#### What the exercise asks
From the line containing "Given: Open Edona's profile picture avatar" through the last line of the records below, output every line exactly as it appears, but leave out the pictures.

#### Recorded data
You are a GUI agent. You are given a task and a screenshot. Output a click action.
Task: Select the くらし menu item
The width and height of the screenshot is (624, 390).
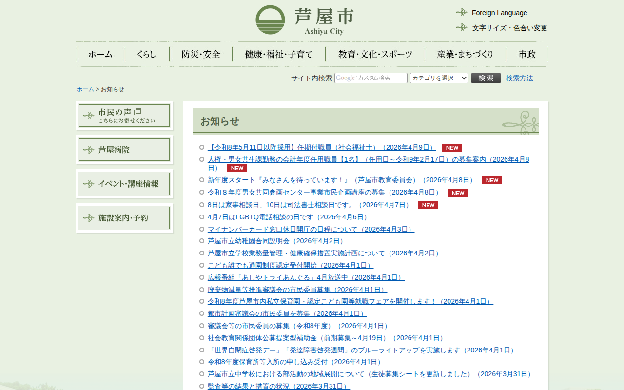pyautogui.click(x=147, y=54)

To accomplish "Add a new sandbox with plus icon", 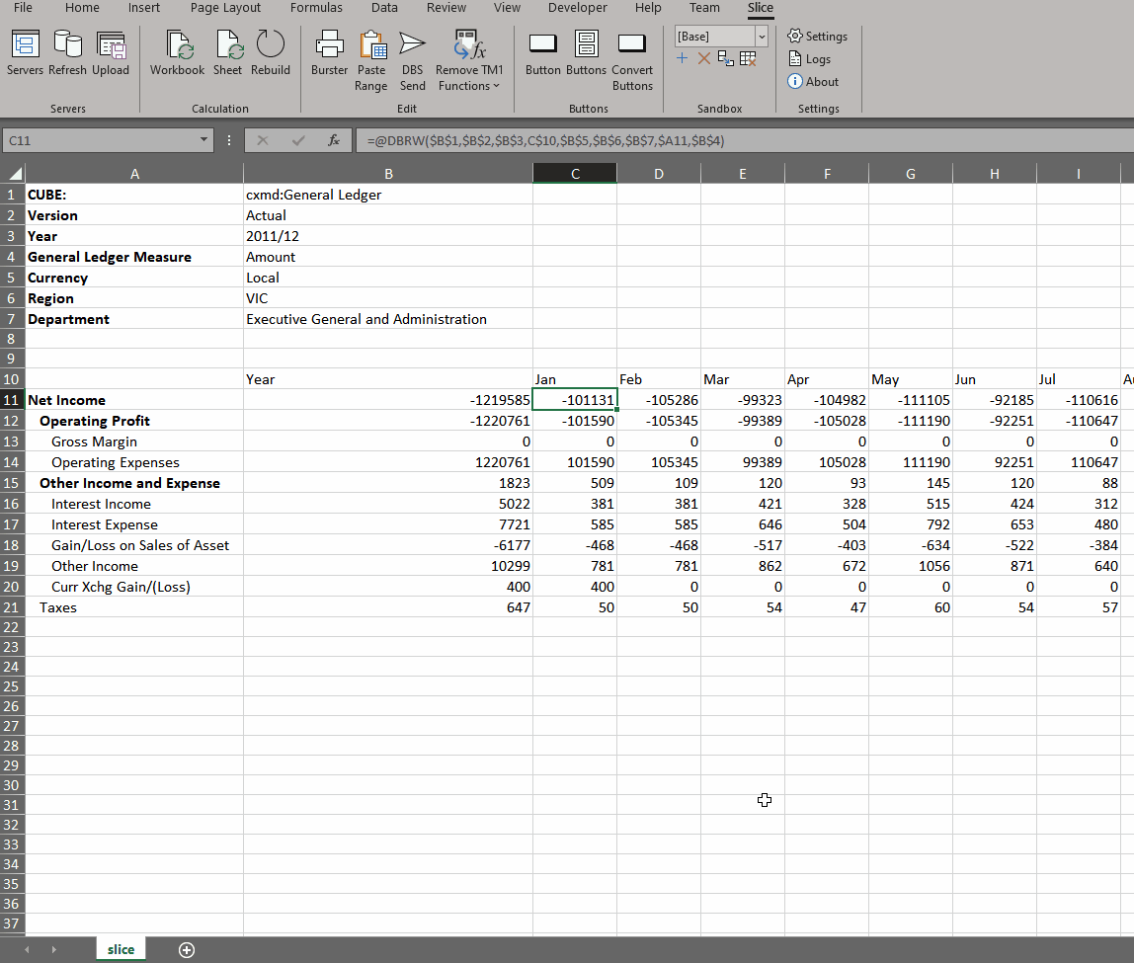I will pos(682,58).
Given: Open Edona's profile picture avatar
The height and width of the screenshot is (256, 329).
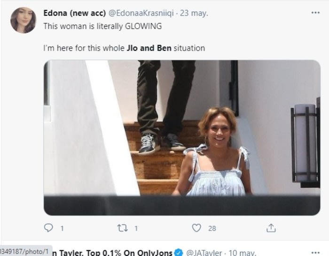Looking at the screenshot, I should point(23,20).
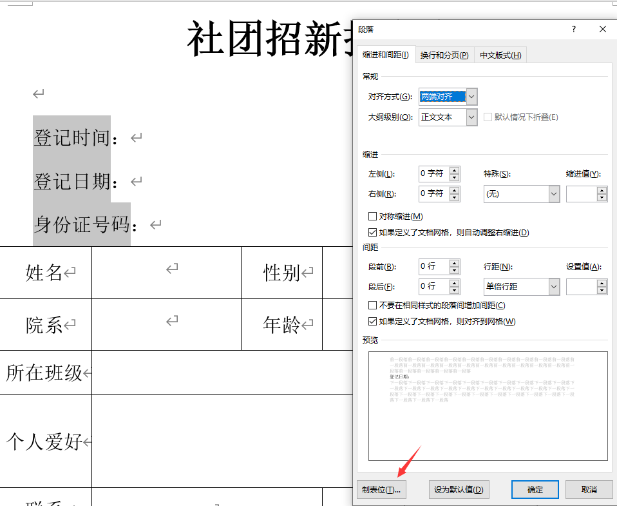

#### Result
Given: Open Edona's profile picture avatar
The height and width of the screenshot is (256, 329).
Looking at the screenshot, I should point(23,20).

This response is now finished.